DAISYTOWN – Steve Luko peeked outside during heavy rain Friday morning and was stunned to find muddy water surrounding his Daisytown house from a nearby creek that spilled its banks.

In a matter of moments, the normally tranquil Pike Run rose six feet above its banks and Luko sprung into action to divert water from entering the first floor of his house on Evergreen Road.

“I was shocked,” Luko said.

His neighbors in this West Pike Run Township village stood helplessly watching the small stream turn into raging rapids along Pike Run Road.

Ray Hunyady of Daisytown described a storm that carried a lot of lightning.

“It was a real steady downpour for a long time,” Hunyady said. “That’s a lot of water.”

John Darnley, a meteorologist with the National Weather Service in Pittsburgh, said a cold front brought heavy showers that hammered the southeastern part of Washington County. Records show pockets between Bentleyville, California and Richeyville received about 3 inches of rain in about three hours.

Darnley said many tributaries flowing into the Monongahela River overflowed their banks and flooded nearby roadways.

“There were a lot of flooded roadways,” he said. “It really depended on the drainage on the roadway and topography of the area.”

As many as a dozen roads were washed out from the storm, Washington County Assistant Public Safety Director Ron Sicchitano said.
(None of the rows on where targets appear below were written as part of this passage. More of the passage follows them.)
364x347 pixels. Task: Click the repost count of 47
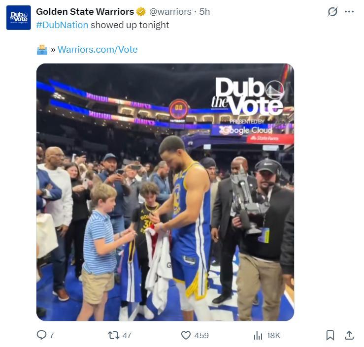click(x=127, y=335)
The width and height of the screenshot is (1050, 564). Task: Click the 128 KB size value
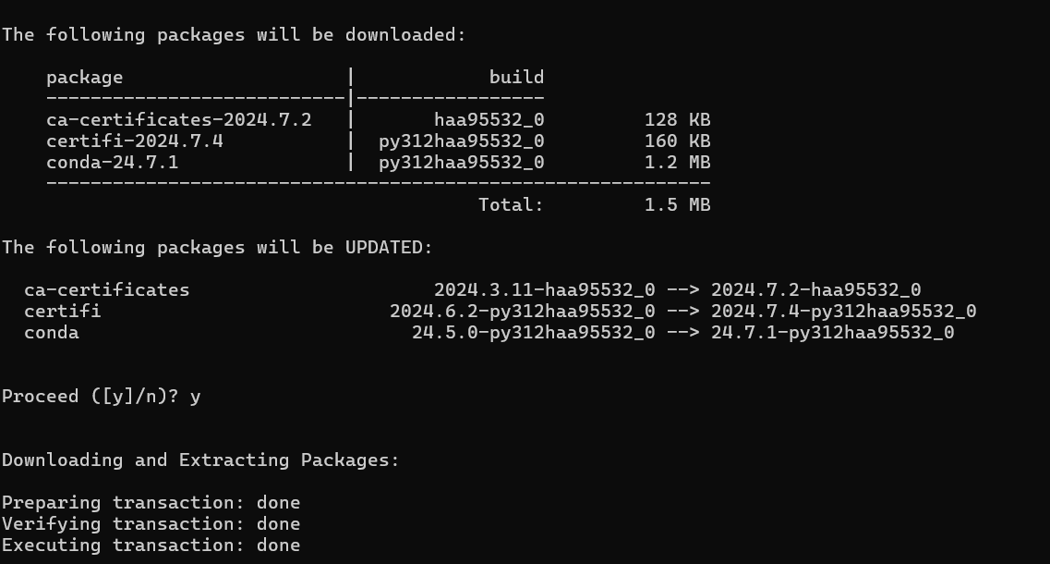click(x=677, y=119)
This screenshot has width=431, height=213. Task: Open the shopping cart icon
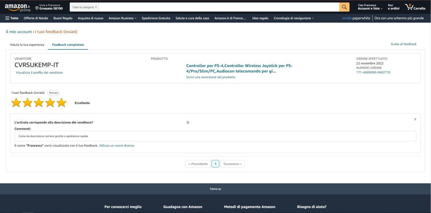click(415, 7)
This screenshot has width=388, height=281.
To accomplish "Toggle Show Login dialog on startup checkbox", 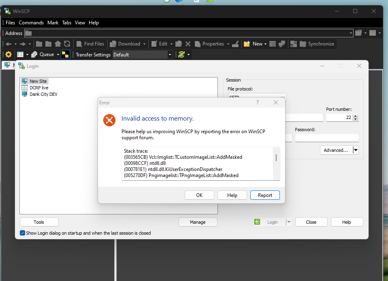I will [x=23, y=233].
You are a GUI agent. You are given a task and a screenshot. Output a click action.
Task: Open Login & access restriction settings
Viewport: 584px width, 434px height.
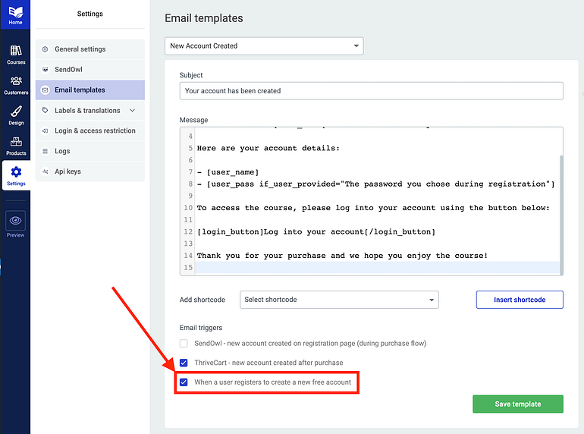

Hickory Road in West Pike Run was damaged to the point it wasn’t expected to immediately reopen.

Much of the runoff in the township found its way into low-lying Daisytown, which would have become a disaster area if the creek would have risen one more inch, said township Supervisor Rick Molish.
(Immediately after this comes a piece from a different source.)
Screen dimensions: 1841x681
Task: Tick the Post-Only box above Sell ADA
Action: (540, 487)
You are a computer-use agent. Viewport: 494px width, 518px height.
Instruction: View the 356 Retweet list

Molish added the storm “parked right over us.”

“I’m sure there is going to be a major cleanup.” he said.

The American Red Cross of Southwestern Pennsylvania sent four workers to West Pike Run to assess the damage and offer help. Red Cross spokeswoman Lauren Ashley said volunteers were working closely with county emergency responders to determine what was needed and more volunteers could be sent.

She added they were also delivering flood cleanup kits to affected homeowners, which include sponges, a broom, mop, bleach, Lysol and gloves.
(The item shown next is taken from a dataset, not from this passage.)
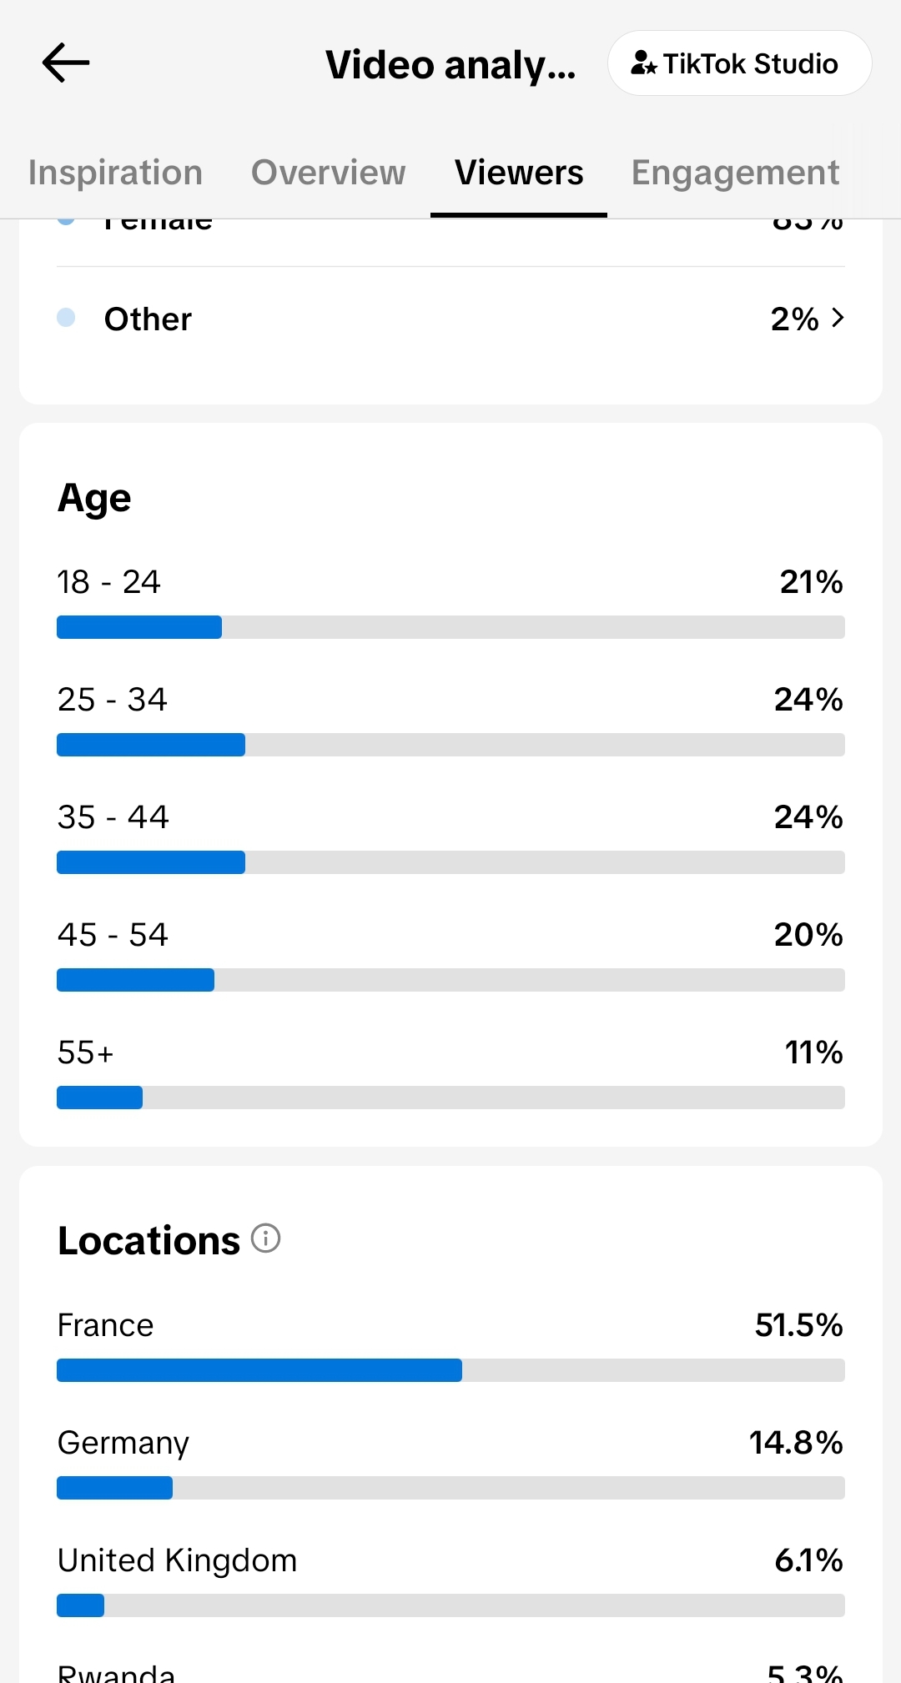The height and width of the screenshot is (1683, 901).
Task: Click the 45 - 54 age bar
Action: coord(451,980)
“It’s a nice kit to have and it helps to get people started on the cleanup,” Ashley said.

A Washington County 911 supervisor said no one was injured in the flooding, and the center was still working Friday to determine the extent of the damage. The center, he said, mostly fielded calls about problem roads and basement flooding.

A house owned by Ray Mattie of West Pike Run probably took the toughest beating when the creek spilled over a small bridge, township Supervisor Phil Podrosky said.

The creek rose nearly 3 1/2 feet near Mattie’s home at Whitehall and Birch roads, and spilled into his dining room. It carried a small shed away, causing it to crash apart when it slammed into another small bridge. The flooding also swept away Mattie’s pull-behind trailer.

“This time it was too much, too fast,” said Mattie.

“This is the worst weather we’ve had since I’ve been here,” Luko added.